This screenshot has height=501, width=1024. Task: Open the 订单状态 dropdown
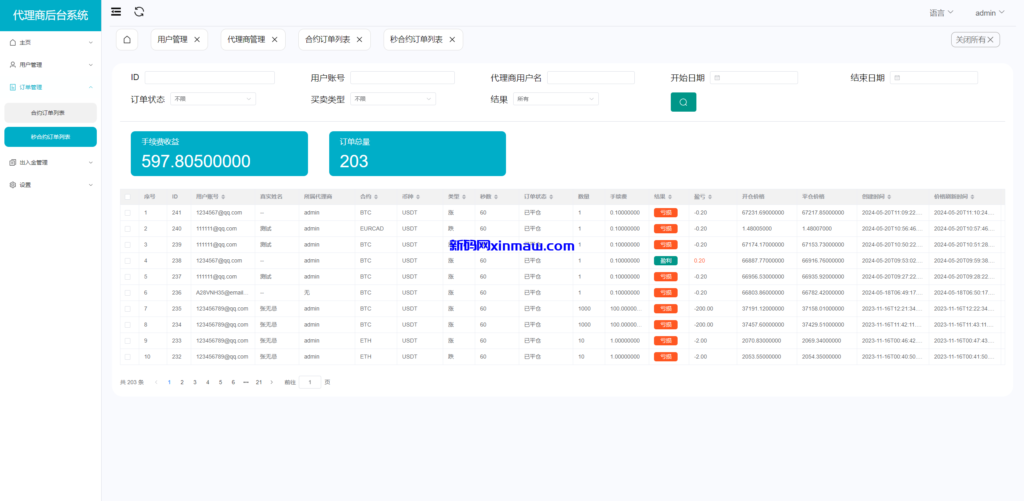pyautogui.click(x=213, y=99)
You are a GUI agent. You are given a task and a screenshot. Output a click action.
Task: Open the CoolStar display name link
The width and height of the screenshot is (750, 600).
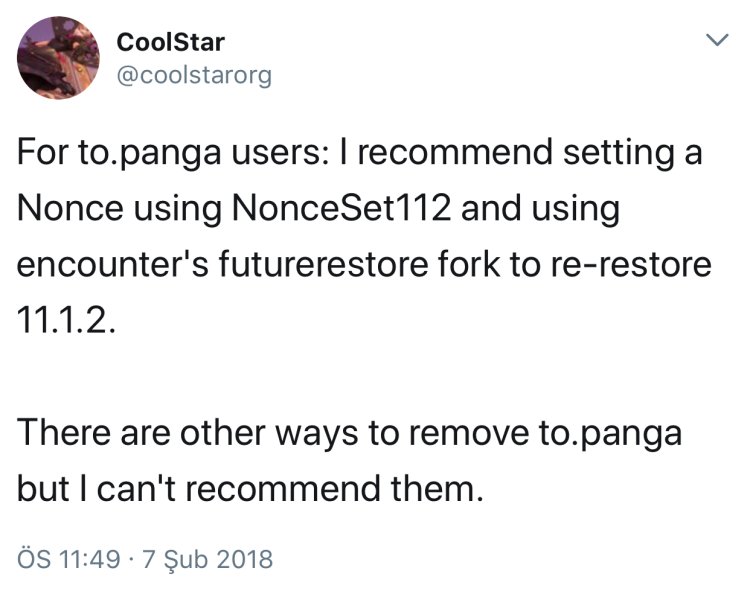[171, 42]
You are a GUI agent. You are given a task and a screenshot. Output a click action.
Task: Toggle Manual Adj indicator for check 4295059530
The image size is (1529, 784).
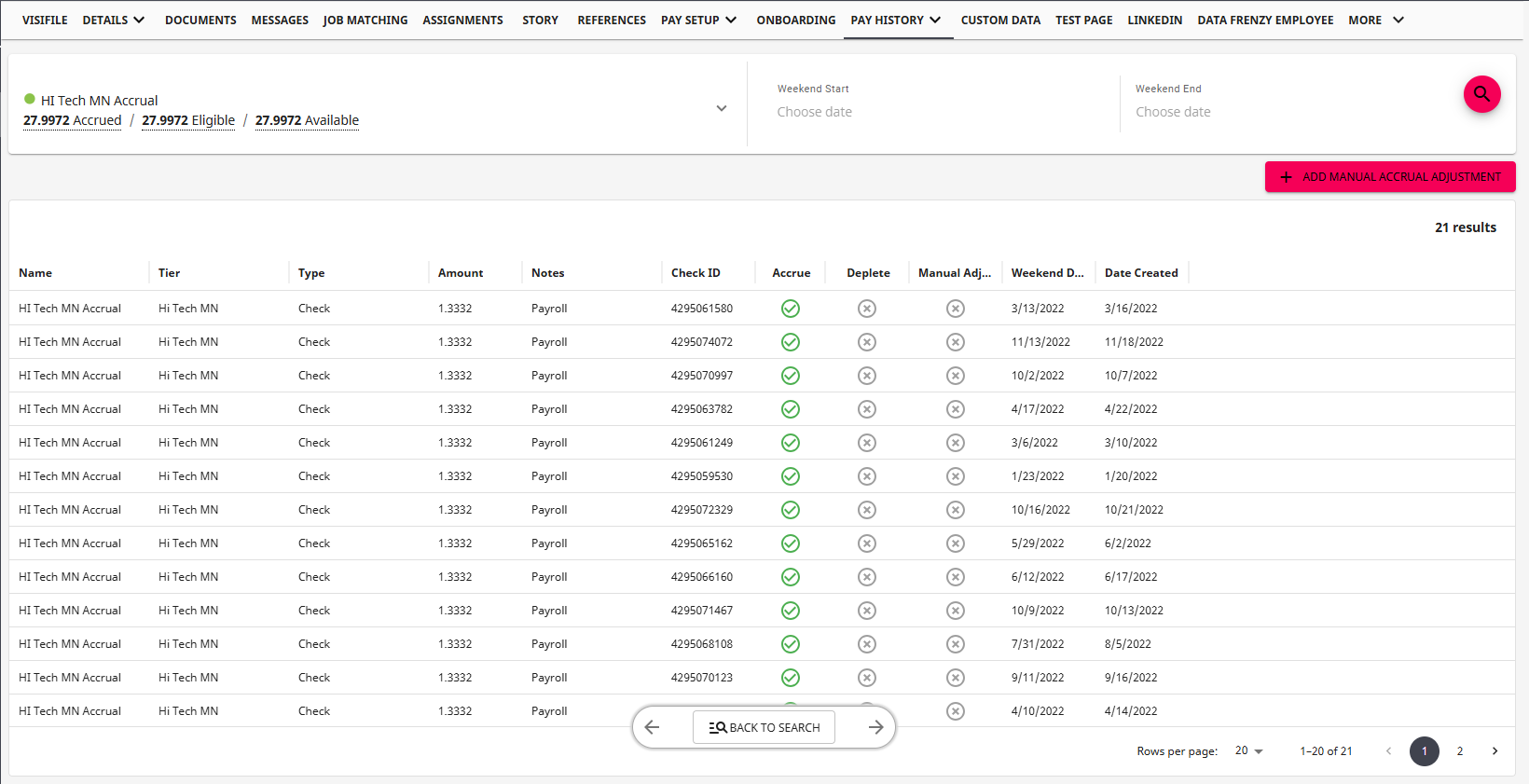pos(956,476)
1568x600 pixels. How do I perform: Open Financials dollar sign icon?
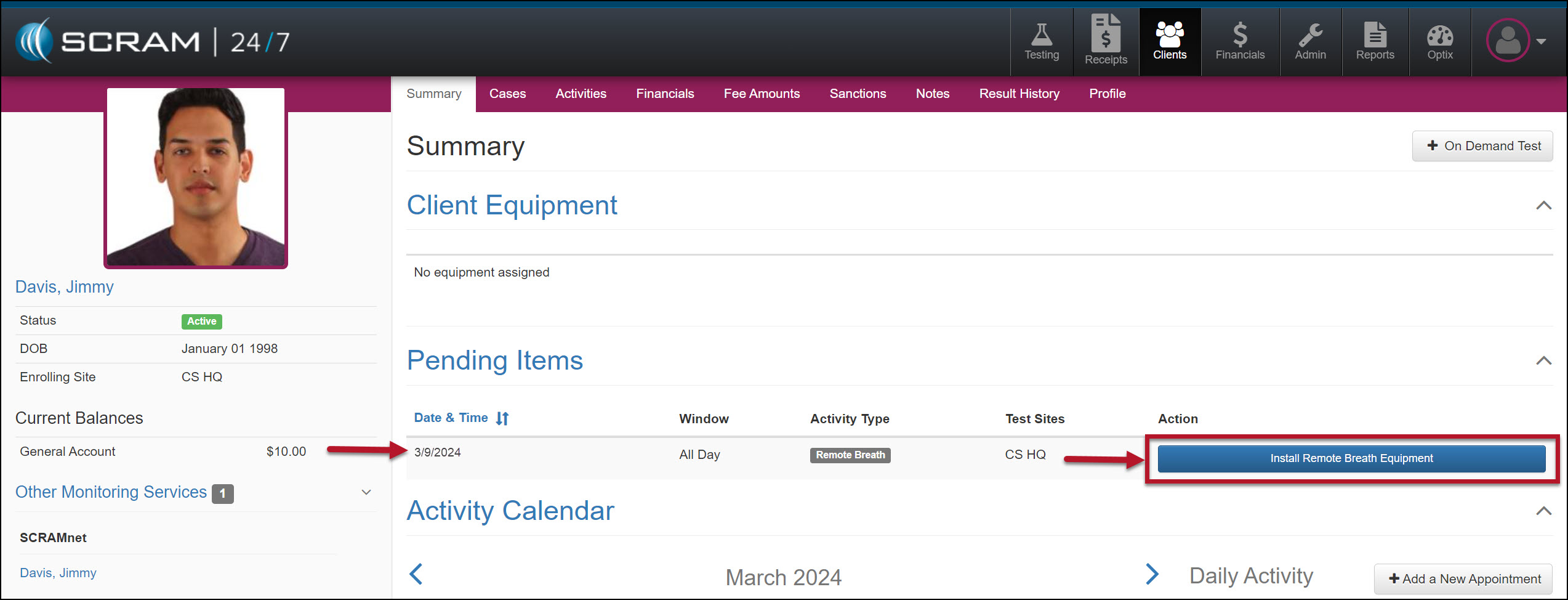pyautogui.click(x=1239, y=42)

+++

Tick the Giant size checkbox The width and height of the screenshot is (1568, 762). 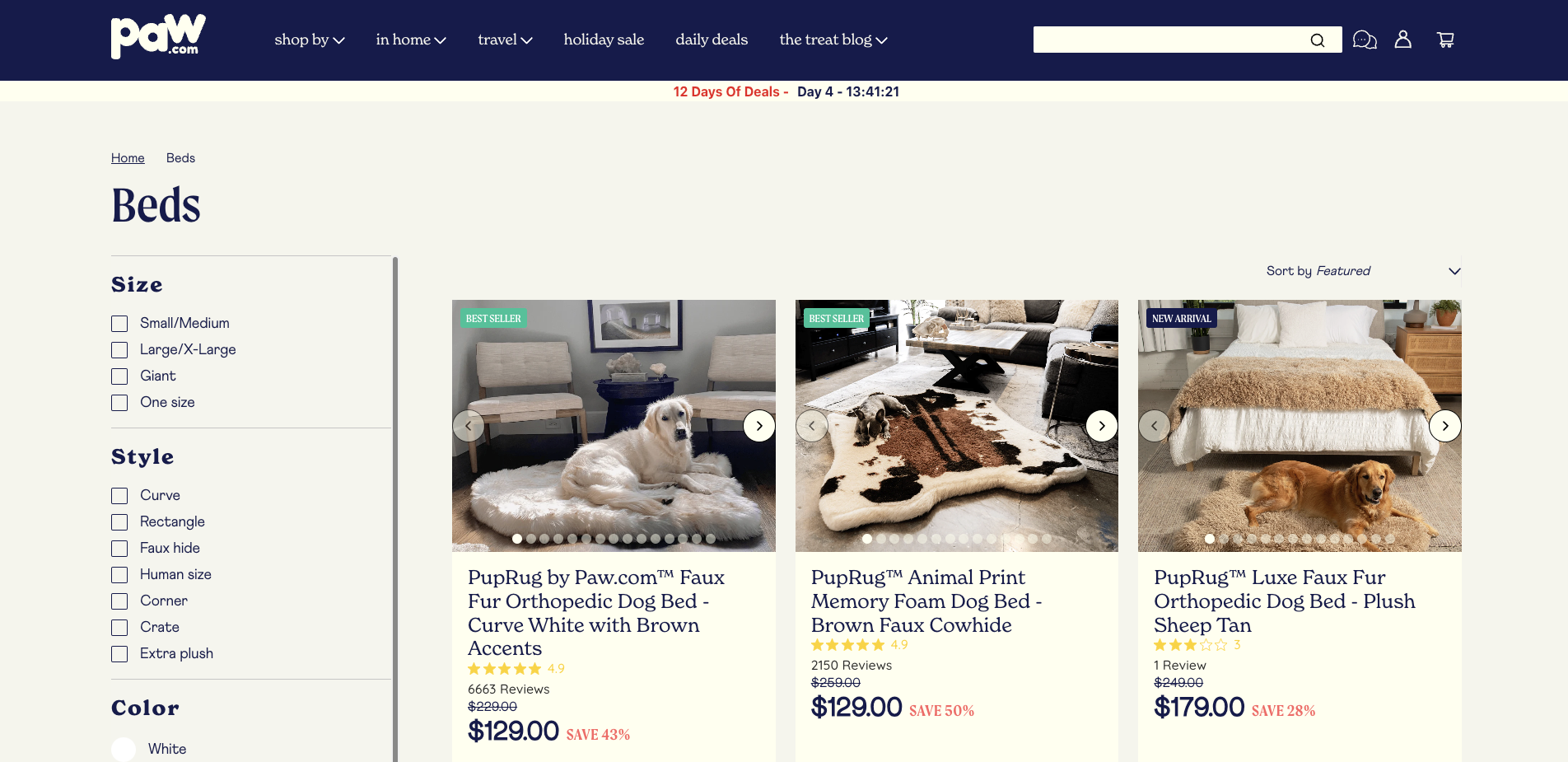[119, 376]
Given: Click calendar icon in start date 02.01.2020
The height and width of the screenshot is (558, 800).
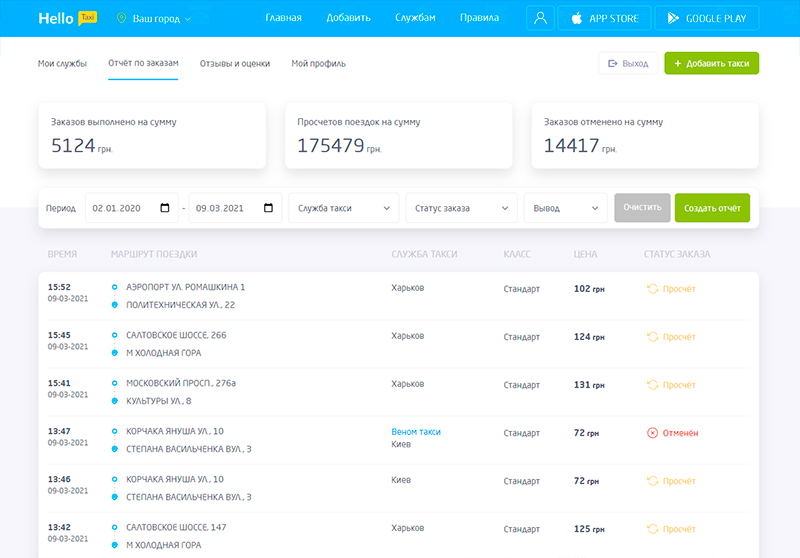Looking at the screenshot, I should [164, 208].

+++

_Required work_
Both boundary lines included, write out word for word only the lines above from the one containing "This screenshot has" to the one containing "Task: Toggle Manual", leaving out any pictures.

_Task response_
This screenshot has height=501, width=1024. Task: Open the 订单状态 dropdown
pyautogui.click(x=213, y=99)
You are a GUI agent. You are given a task and a screenshot. Output a click action.
Task: Open the CoolStar display name link
The width and height of the screenshot is (750, 600).
[171, 42]
You are a GUI agent. You are given a task and a screenshot. Output a click action.
Task: Toggle Manual Adj indicator for check 4295059530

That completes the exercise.